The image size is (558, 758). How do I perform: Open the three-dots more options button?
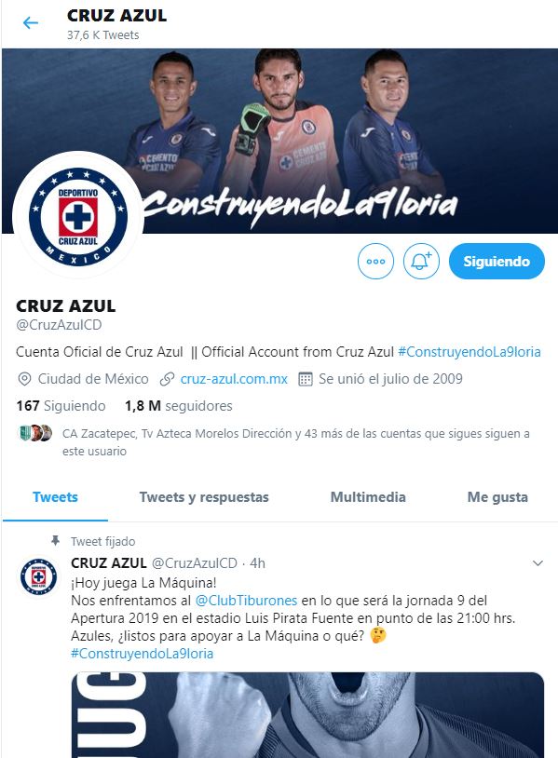(x=375, y=261)
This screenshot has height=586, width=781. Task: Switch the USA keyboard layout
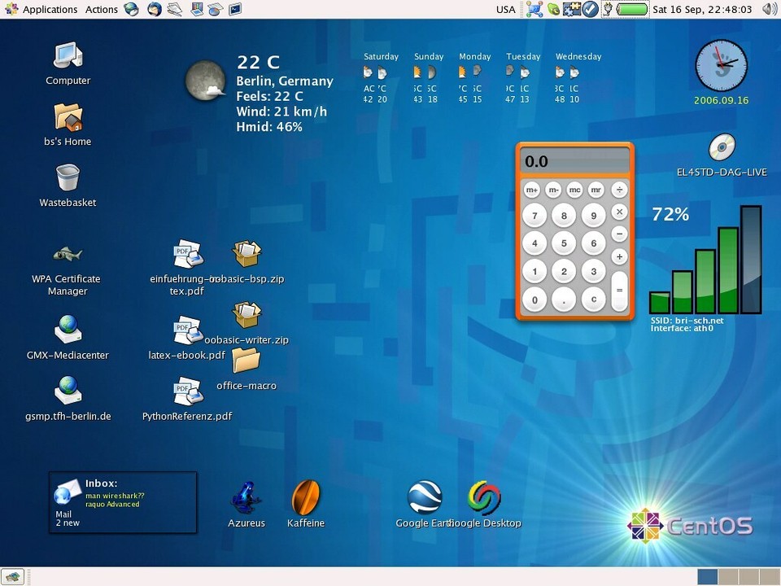point(505,9)
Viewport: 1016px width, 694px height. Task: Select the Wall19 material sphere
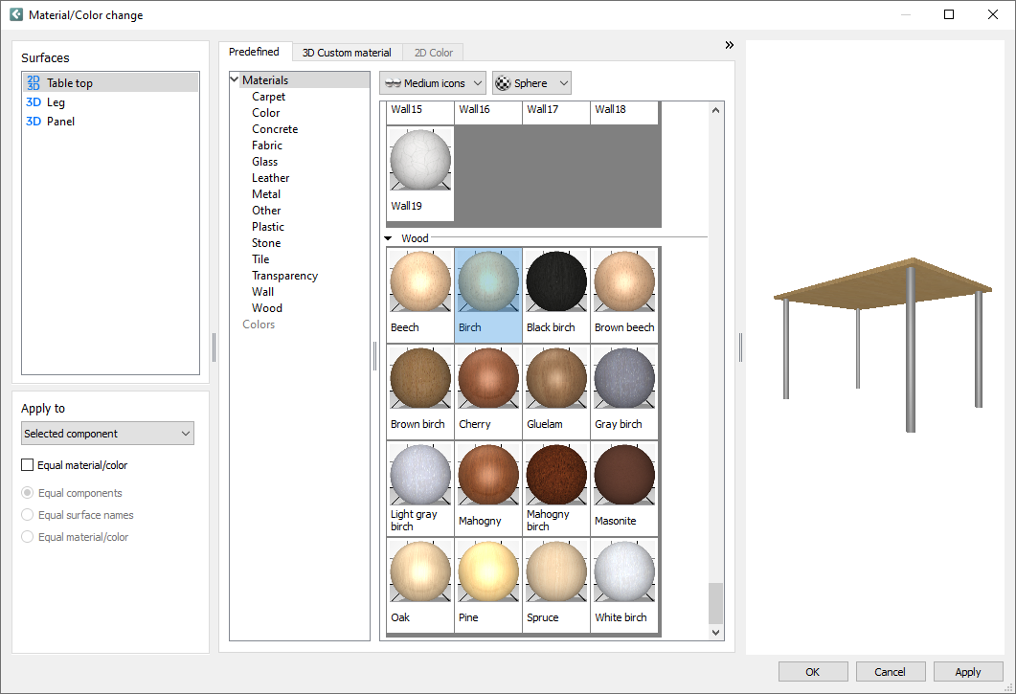tap(419, 159)
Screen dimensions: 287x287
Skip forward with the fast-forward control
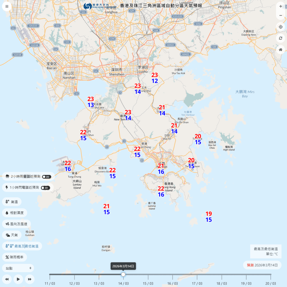29,279
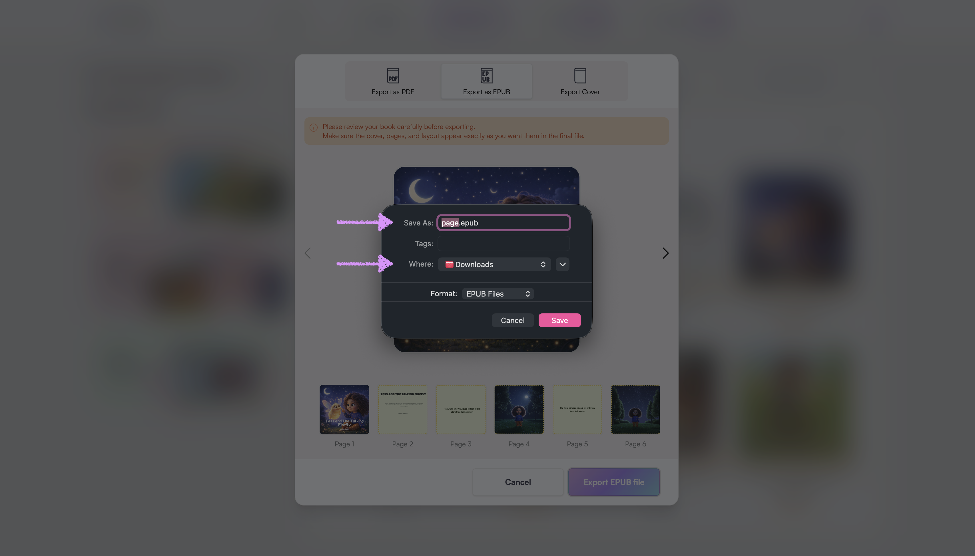This screenshot has height=556, width=975.
Task: Select the Page 6 thumbnail
Action: [x=635, y=409]
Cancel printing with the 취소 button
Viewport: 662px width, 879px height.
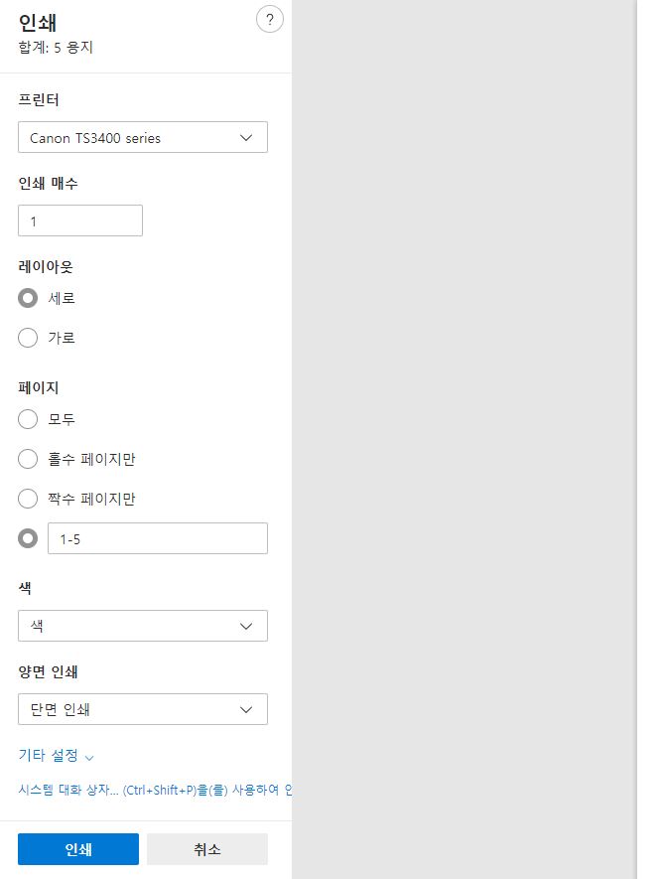(206, 849)
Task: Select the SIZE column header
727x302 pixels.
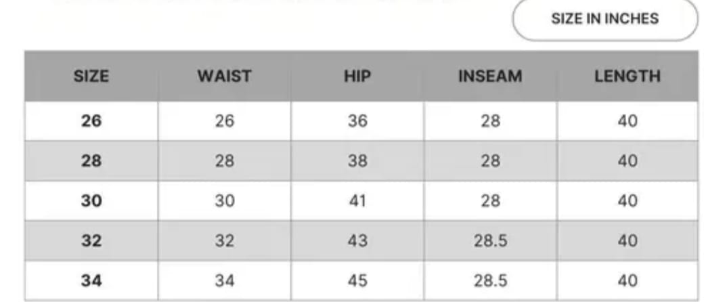Action: [91, 77]

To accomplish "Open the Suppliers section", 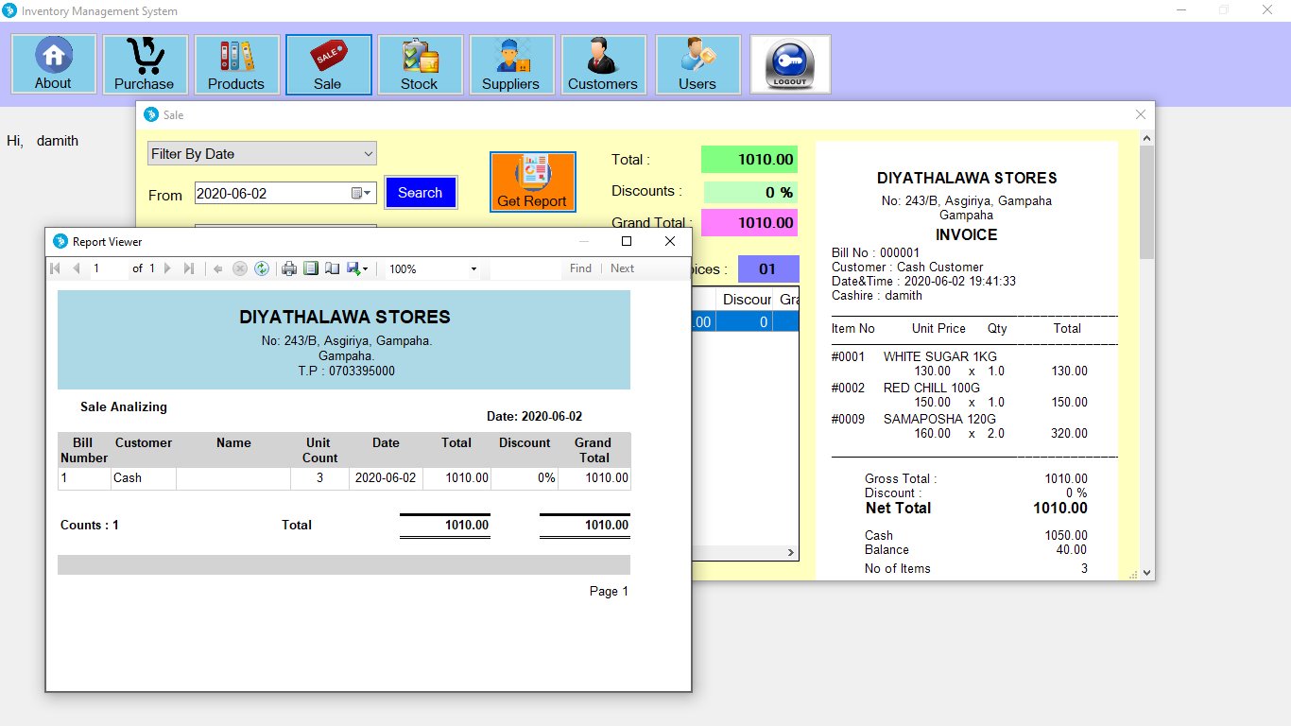I will click(x=511, y=63).
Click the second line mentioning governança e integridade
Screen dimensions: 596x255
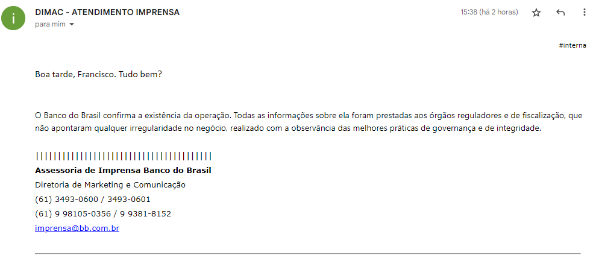pyautogui.click(x=287, y=128)
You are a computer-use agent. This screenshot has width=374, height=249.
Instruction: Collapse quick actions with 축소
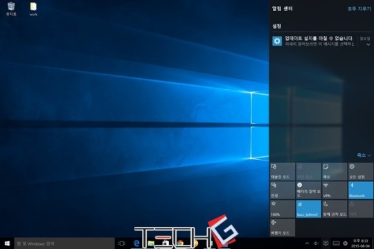coord(364,155)
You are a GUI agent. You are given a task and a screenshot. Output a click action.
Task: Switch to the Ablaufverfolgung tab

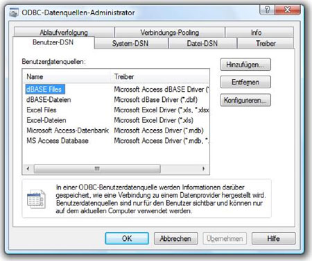tap(64, 33)
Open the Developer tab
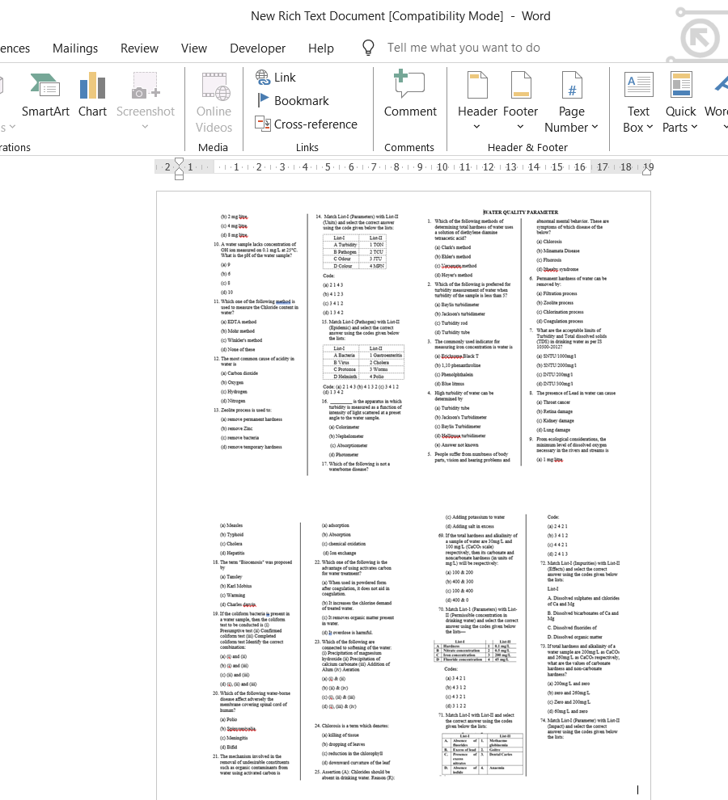The height and width of the screenshot is (800, 728). [257, 48]
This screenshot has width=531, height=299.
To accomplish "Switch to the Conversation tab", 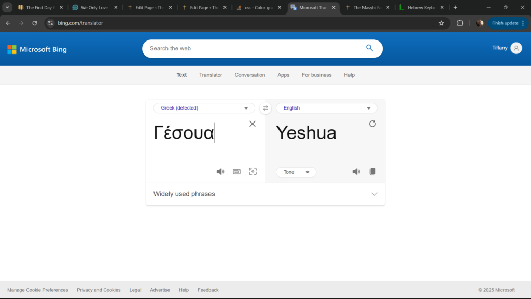I will tap(249, 75).
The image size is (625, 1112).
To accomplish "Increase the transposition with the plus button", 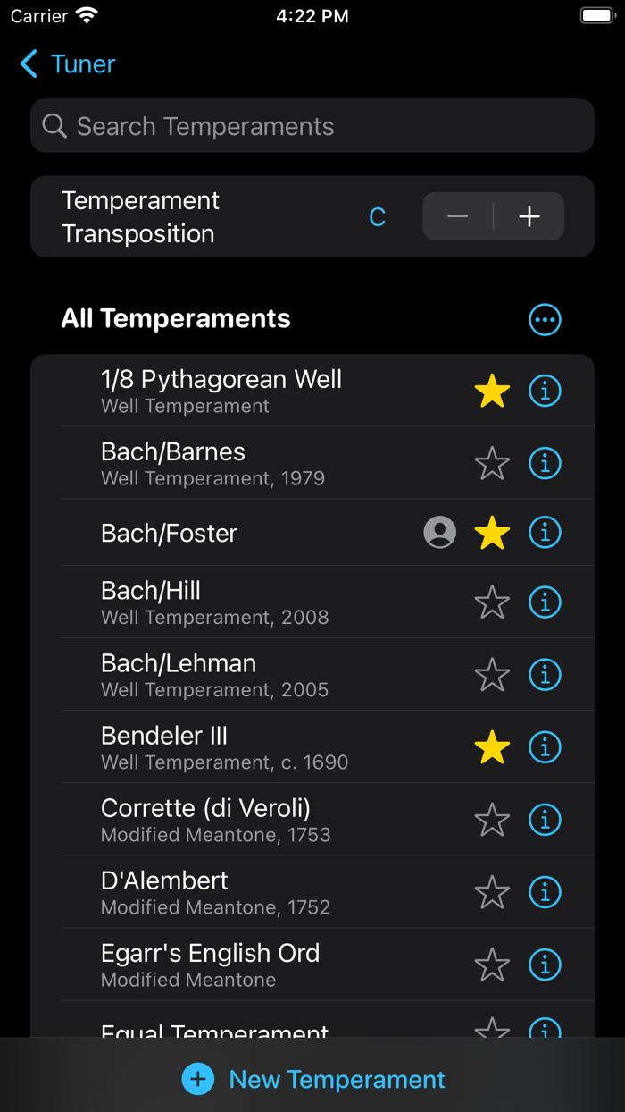I will click(529, 216).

*Task instructions*. Go through the material above and count the lines that contain "agent"; answer with the number alone.

*Expected answer*. 2